第11回 「日本文化における狭山茶」
日程: 11月14日(月)
講師: 大妻女子大名誉教授 大森正司 様
会場: 狭山元気プラザ 大会議室
受講生: 出席25名、欠席2名
1.お茶研究との出会い
2.日本の後発酵茶
3.世界の茶事情
4.日本の茶事情
5.茶の起源
6.茶の多目的利用
今回、「お茶大学」校長でもある大森正司様に科学的側面からお茶について語って頂きました。大森様は昭和45年に日本茶葉から紅茶の製造する方法について研究を始めました。お茶研究の過程で、①日本初の女性農学博士でカテキンの構造を明らかにした辻村みちよ氏、②スリランカの赤い茶葉はβ-カロテンをたくさん含んでいることを明らかにした山西貞氏、③茶葉のβ-カロテンを分解するポリフェノールオキシダーゼを発見した竹尾忠一氏、④茶種べにふーきに多く含まれている花粉症に効果のあるメチルカテキンを研究した西條了康氏、等々との出会いがあったと振り返られました。まさに、お茶の機能性・効能に関わる研究に携われれてきたのです。中国プーアル茶と同種の後発酵茶が日本(阿波番茶、碁石茶、石槌黒茶、バタバタ茶)にもあり、その起源と現状について詳しくご教示頂きました。

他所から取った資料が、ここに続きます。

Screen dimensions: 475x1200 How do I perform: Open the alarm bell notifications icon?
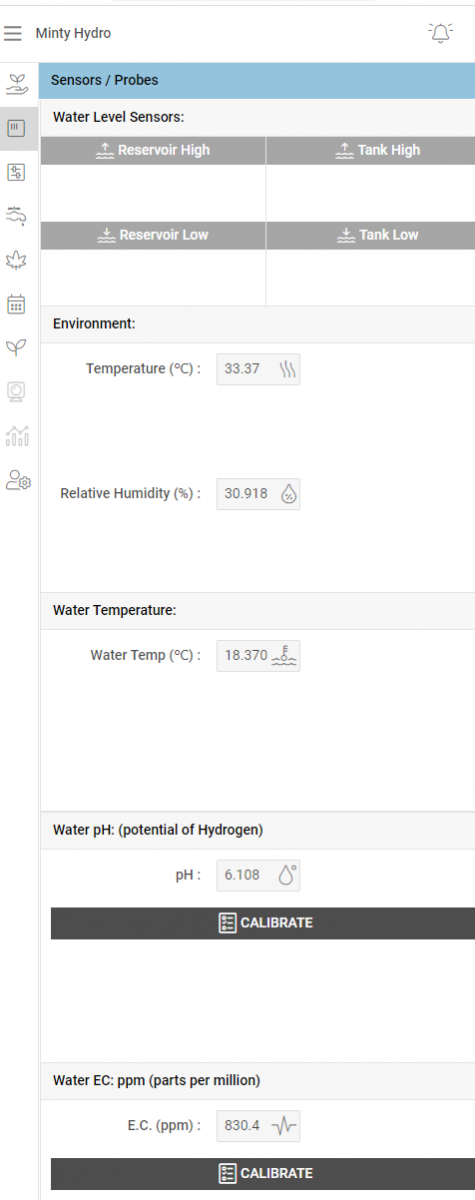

日本茶の起源については、中国から持ち込まれたことになっていますが、昔から存在したのではとの仮説を立証するために、若い研究者と共に世界各地を飛び回って古木の遺伝子分析を進めています。近々、樹齢3200年の最高齢茶の調査に向かうと熱い思いを語って頂きました。
需要が低迷する日本でお茶文化復活に向けた研究では、食行動分析の手法を取り入れて分析し、幼児期からの習慣が重要であること、ペットボトル茶の利用は否定されるものでないことを強調されました。また、健康寿命の側面からは、お茶成分の持つ機能性効能が多方面で活用されつつあると紹介されました。
なお、講義録は冊子「語り継ぎたい狭山の魅力」としてまとめる予定です。